◆ Instructions for the task
From the records below, copy every line that contains the word "computer".

::::::::::

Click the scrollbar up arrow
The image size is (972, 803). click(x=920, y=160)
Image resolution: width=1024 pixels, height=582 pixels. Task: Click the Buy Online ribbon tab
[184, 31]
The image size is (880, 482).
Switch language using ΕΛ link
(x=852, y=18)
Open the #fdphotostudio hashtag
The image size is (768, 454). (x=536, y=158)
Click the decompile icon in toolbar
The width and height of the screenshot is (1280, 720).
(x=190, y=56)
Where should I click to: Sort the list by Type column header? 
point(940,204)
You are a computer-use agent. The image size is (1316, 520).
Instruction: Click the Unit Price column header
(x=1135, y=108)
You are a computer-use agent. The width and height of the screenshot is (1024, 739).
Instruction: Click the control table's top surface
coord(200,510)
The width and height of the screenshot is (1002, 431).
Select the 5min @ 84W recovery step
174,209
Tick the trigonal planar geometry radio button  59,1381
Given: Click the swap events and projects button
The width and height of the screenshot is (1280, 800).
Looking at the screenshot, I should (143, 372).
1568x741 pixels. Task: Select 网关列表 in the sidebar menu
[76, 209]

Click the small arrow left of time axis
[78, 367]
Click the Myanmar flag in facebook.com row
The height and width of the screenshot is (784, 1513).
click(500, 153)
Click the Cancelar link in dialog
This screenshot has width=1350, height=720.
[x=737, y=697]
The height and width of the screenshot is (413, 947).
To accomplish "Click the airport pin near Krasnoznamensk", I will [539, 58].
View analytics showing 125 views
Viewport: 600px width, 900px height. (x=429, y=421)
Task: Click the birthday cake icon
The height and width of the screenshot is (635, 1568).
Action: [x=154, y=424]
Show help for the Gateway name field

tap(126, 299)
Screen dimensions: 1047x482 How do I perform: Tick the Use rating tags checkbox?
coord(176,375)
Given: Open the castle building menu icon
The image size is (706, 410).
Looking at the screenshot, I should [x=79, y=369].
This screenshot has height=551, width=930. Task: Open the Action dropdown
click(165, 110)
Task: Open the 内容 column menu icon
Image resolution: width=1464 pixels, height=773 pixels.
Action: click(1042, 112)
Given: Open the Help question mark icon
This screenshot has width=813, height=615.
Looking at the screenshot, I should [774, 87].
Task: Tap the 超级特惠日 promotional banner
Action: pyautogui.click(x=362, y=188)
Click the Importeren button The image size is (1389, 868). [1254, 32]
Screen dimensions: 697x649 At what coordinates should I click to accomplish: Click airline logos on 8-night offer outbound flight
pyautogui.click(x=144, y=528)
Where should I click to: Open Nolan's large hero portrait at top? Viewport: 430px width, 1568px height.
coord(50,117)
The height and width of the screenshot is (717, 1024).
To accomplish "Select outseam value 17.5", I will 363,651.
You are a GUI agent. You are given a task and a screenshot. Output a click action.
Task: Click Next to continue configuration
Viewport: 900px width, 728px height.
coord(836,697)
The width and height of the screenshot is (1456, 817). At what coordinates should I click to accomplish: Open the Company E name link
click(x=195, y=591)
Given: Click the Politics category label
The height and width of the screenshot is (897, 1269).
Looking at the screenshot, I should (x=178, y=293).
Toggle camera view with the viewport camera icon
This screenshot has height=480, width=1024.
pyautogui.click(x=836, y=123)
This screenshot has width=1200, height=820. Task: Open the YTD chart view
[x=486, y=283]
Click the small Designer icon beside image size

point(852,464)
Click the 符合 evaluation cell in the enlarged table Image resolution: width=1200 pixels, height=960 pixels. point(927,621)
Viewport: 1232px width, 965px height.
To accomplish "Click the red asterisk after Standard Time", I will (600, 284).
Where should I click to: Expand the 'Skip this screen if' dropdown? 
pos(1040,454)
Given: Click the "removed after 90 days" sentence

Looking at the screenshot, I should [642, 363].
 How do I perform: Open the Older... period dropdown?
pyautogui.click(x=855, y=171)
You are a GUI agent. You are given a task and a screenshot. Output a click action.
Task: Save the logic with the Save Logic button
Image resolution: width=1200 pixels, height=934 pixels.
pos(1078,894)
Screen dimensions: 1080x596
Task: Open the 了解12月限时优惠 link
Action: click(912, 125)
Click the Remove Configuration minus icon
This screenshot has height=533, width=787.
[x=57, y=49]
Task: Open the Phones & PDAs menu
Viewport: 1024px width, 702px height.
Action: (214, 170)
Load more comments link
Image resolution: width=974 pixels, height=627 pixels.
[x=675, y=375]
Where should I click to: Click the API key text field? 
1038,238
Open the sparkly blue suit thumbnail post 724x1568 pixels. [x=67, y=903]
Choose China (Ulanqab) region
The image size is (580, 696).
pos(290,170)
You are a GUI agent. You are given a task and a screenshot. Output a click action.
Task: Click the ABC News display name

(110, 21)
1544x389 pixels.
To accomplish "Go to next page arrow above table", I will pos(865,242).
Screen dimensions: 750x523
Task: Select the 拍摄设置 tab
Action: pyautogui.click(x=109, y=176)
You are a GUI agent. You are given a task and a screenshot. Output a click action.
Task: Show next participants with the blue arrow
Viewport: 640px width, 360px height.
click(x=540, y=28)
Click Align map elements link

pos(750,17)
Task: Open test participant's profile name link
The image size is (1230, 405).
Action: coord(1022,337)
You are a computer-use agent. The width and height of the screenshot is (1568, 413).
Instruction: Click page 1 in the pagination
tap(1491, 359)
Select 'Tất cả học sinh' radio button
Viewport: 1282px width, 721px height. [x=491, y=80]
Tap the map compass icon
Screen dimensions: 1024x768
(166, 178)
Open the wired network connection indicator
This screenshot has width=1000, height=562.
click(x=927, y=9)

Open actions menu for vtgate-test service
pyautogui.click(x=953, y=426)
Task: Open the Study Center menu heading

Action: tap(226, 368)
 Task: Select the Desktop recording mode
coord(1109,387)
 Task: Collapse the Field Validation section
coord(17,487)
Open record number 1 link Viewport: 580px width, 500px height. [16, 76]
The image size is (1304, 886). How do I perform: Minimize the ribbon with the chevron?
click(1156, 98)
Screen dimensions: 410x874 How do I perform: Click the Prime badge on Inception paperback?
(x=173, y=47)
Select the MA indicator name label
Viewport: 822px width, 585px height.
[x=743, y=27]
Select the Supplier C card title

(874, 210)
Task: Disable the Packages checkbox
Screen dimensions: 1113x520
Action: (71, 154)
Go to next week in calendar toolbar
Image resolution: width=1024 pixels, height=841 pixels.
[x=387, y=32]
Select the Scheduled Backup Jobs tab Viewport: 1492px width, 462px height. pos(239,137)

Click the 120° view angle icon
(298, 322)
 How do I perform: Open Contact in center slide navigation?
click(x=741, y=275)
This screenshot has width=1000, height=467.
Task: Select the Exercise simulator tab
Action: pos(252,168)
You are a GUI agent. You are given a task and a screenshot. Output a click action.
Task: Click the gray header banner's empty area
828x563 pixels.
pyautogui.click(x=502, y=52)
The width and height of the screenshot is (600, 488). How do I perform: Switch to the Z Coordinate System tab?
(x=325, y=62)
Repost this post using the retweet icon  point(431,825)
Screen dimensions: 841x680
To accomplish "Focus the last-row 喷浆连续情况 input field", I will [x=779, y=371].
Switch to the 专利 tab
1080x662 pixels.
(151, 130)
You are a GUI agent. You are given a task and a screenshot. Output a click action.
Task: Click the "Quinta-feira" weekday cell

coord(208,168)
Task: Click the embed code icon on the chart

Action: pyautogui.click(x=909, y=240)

::::::::::

◆ Solution for this problem
You are a computer-use agent. The image size is (1316, 520).
You are a computer-use agent. The width and height of the screenshot is (1024, 739).
You are a computer-use agent. The width and height of the screenshot is (1568, 413).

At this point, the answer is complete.